A functional IGF‐I receptor is not necessary for in vivo skeletal muscle hypertrophy

To determine the role of the IGF‐I receptor in skeletal muscle hypertrophy, we utilized a transgenic mouse model that expresses a dominant negative IGF‐I receptor specifically in skeletal muscle (MKR). Muscle hypertrophy was induced by using the functional overload model (FO) of the plantaris muscle. This model results in significant elevations of IGF‐I expression in skeletal muscle.
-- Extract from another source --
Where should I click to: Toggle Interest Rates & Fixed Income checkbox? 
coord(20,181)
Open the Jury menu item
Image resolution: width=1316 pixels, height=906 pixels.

Adult male wild type (WT) and MKR mice were subjected to non‐FO, 7 or 35 days of FO. In the non‐FO animals, plantaris mass was 11% (p<0.05) greater in WT compared to MKR mice. After 7 days of FO, plantaris mass significantly increased by 37 and 48 % in WT and MKR mice, respectively. After 35 days of FO, the WT and MKR mice demonstrated significant increases in plantaris mass of 98% and 122%, respectively. However, at no time point after the FO were significant differences detected in plantaris mass between the WT and MKR mice. Previous research suggests that IGF‐I‐induces muscle growth through activation of the Akt‐mTOR signaling pathway. Therefore, we measured the phosphorylation status of Akt and p70s6k in the WT and MKR mice after 7 days of FO. There were significant increases in Akt (Ser‐473) and p70s6k (Thr‐389) phosphorylation in both the WT and MKR mice when compared to the non‐FO WT and MKR mice. However, no significant differences were detected in phosphorylation between the WT and MKR mice at 7 days if FO. These data suggest that increased mechanical load can induce muscle growth and activate Akt and p70s6k independent of a functioning IGF‐I receptor. Supported by NIH AR051396 (EES) and NIH NIDDK (DLR).